The Supreme Court will today continue hearing a number of petitions challenging the constitutional validity of the Aadhaar card. 

Earlier on January 18, the Supreme Court bench headed by Chief Justice of India (CJI) Dipak Misra, questioned the argument against the State’s demand of a citizen’s biometric data for Aadhaar by asking why cannot the government compel people to part with personal information to a private entity, when they voluntarily share such inputs to insurance or mobile companies. 

“You want insurance policy, you go to a private company. You want mobile connection, you go to private entities and part with personal information...  “Here the government has multiplied the options... the moment the government asks you to give proof of address and other details, you have a problem and you say ‘sorry’,” the bench had said. 

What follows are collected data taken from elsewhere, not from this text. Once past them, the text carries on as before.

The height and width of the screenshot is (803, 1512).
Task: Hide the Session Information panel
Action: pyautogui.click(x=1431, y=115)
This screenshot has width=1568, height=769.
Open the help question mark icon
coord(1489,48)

Divan, who is representing petitioners like former Karnataka HC judge Justice K S Puttaswamy, several activists Aruna Roy, Shantha Sinha and veteran CPI(M) leader V S Achuthanandan, submitted that the State cannot compel its citizens to give personal information, that too to a private company, as it violated their fundamental rights. 

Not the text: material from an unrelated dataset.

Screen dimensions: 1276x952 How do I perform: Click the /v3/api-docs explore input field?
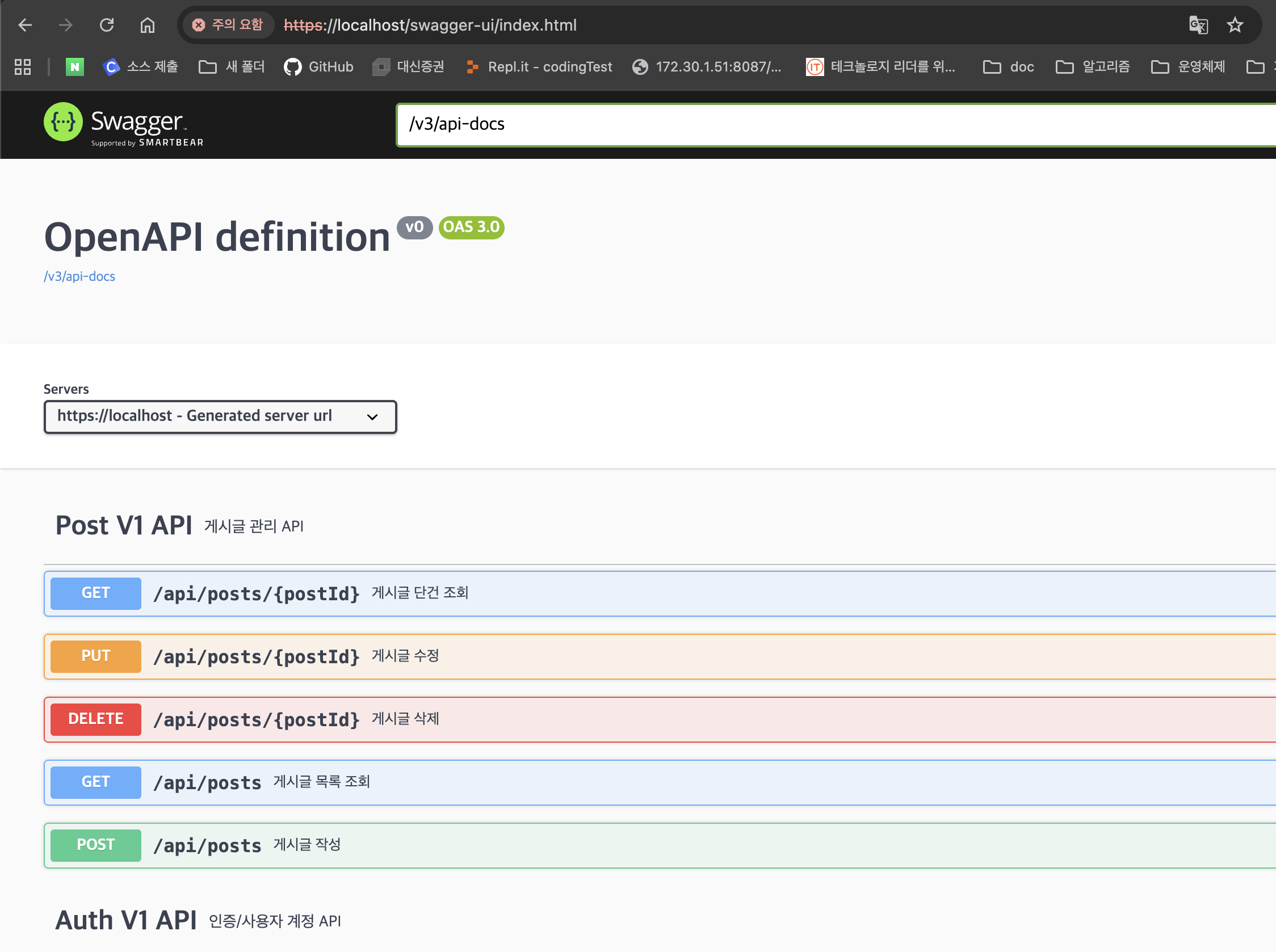807,124
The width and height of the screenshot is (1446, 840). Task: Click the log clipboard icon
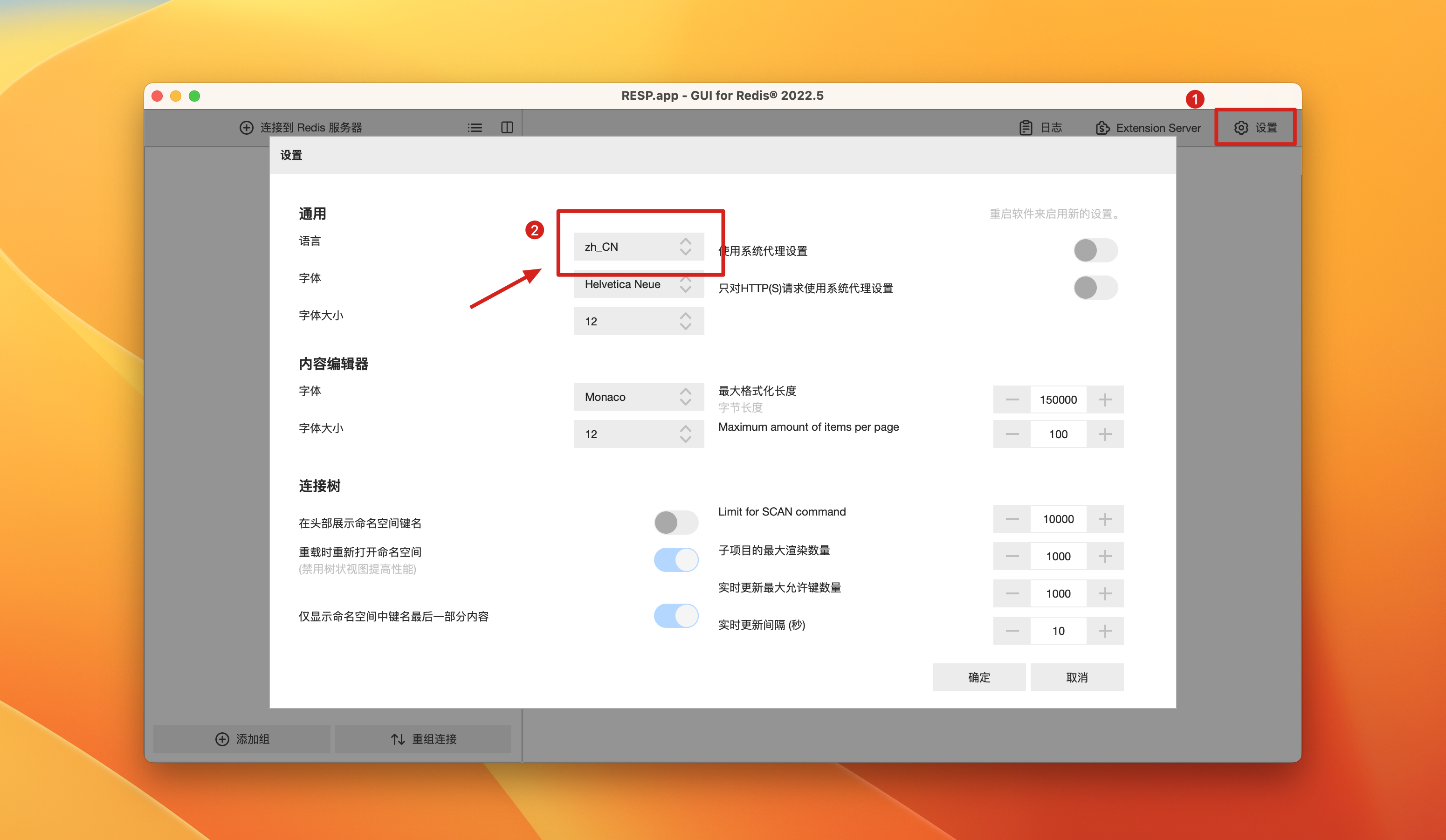coord(1026,127)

Referring to the legal position with regard to the national population census, he said it has been made clear that the personal and demographic details of citizens collected during census were being protected, but in case of Aadhaar, there was no such safeguard.  

  
Divan referred to recent sting operations by some TV channels showing certain private firms engaged in Aadhaar enrolments, were willing to share personal information of citizens in lieu of money. 

In a digitised world, the government has to be “an ally of the citizens and not their adversary” and it must ensure that the privacy interests of citizens are protected against national and overseas corporations, Divan said.  Highlighting the alleged malady of the Aadhaar system, he said it would lead to profiling and surveillance of citizens from birth to death. 

He also referred to the recent nine-judge bench judgement holding privacy as the fundamental right and said it was delivered in the Aadhaar case and said the procedure for deprivation of this right must be “just, fair, and reasonable.” 

Divan said the judgement grounded privacy in ideas of “dignity and autonomy” and it made the preamble to the Indian Constitution central to the concept of fundamental rights.

Earlier, Divan had termed Aadhaar as “an electronic leash” and said the government could completely destroy an individual by “switching off” the 12-digit unique identifier number.

The apex court had on December 15 last year extended till March 31 the deadline for mandatory linking of Aadhaar with various services and welfare schemes of all ministries and departments of the Centre, states and union territories.

The bench, also comprising Justices AK Sikri, A M Khanwilkar, D Y Chandrachud and Ashok Bhushan, is hearing a clutch of petitions challenging the constitutional validity of the government’s flagship Aadhaar programme and its enabling Act of 2016.